On peut aussi ne pas être dupe de cette proposition ne jouant que sur les leviers de l’addiction, sous les dehors souriant d’un jeu pour toute la famille. On peut vouloir autre chose du jeu-vidéo que la seule stimulation de ces ressorts psychologiques élémentaires, et vouloir jouer pour d’autres raisons que de prendre son « fix » de satisfaction quotidienne, comme un fumeur sortirait prendre sa pause clope.
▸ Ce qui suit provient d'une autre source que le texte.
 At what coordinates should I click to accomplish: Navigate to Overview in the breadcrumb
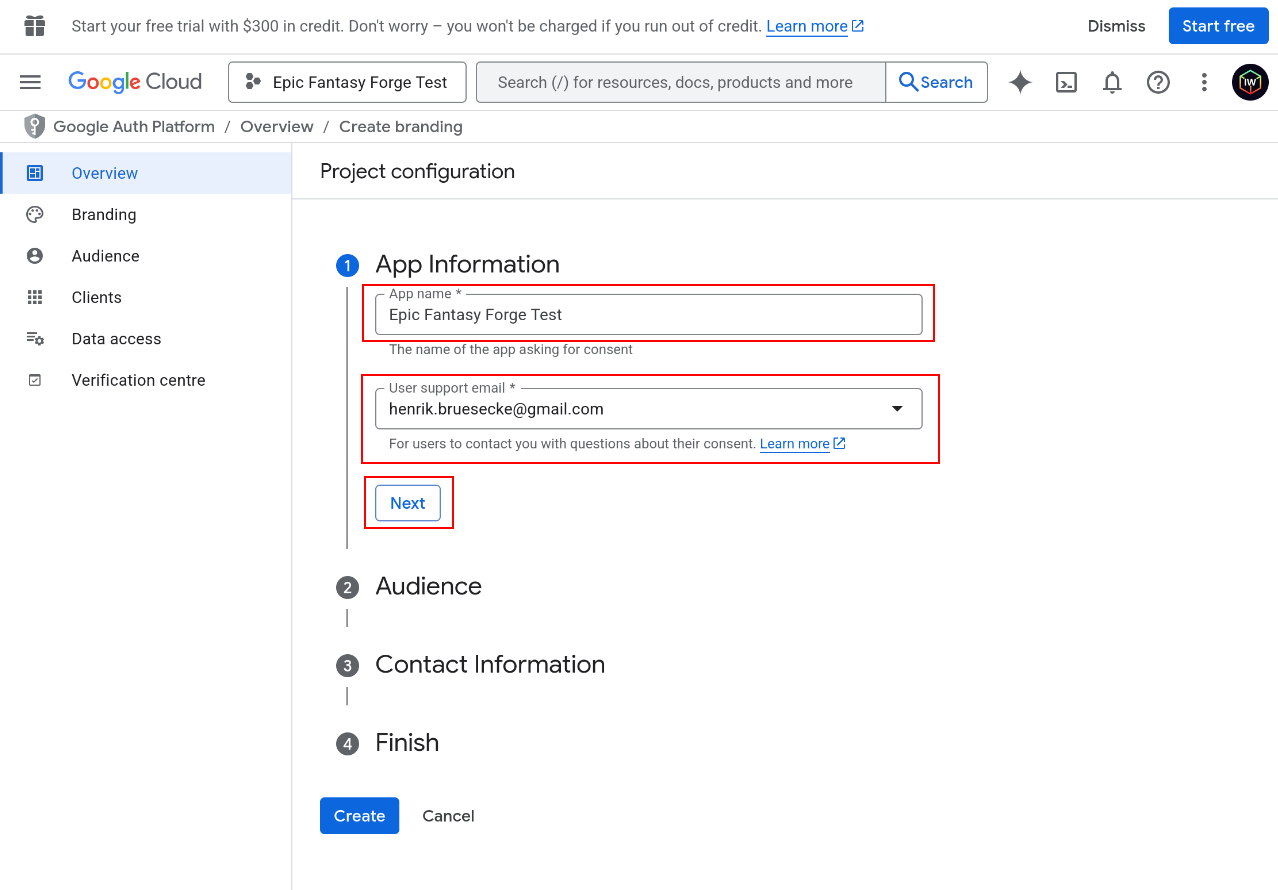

Nous n’ignorons pas que ces boucles de récompenses ne sont pas l’apanage d’Animal Crossing et qu’elles s’insinuent partout dans le média, dont elles sont l’une des briques élémentaires, l’un des moyens les plus communs par lesquels les développeurs nourrissent notre motivation à « actionner » leurs jeux ; mais dans les titres que nous tenons pour majeurs, elles n’en sont jamais la seule composante, l’alpha et l’omega de leur game-design ; tout au plus sont-elles un outil pour une fin qui les dépasse très largement, pour des situations ludiques autrement plus remplies – d’actions jouissives, de matières et de physique à éprouver – : ces boucles de satisfaction ne sont jamais ce que l’on aime VRAIMENT dans les jeux, elles sont ce que les grands jeux ont de plus bassement mécanique. En réduisant sa proposition à ce seul aspect, en n’investissant pas ses gestes d’action (pêcher, marcher, cueillir, attraper) d’un gameplay qui les rendrait tout simplement plaisantes à pratiquer (ce qui n’est pas du tout le cas ici), Animal Crossing ne nous a distrait que sèchement, sans substance, comme une machine à sous distrait son joueur accroc. On attend tout simplement autre chose des jeux-vidéo.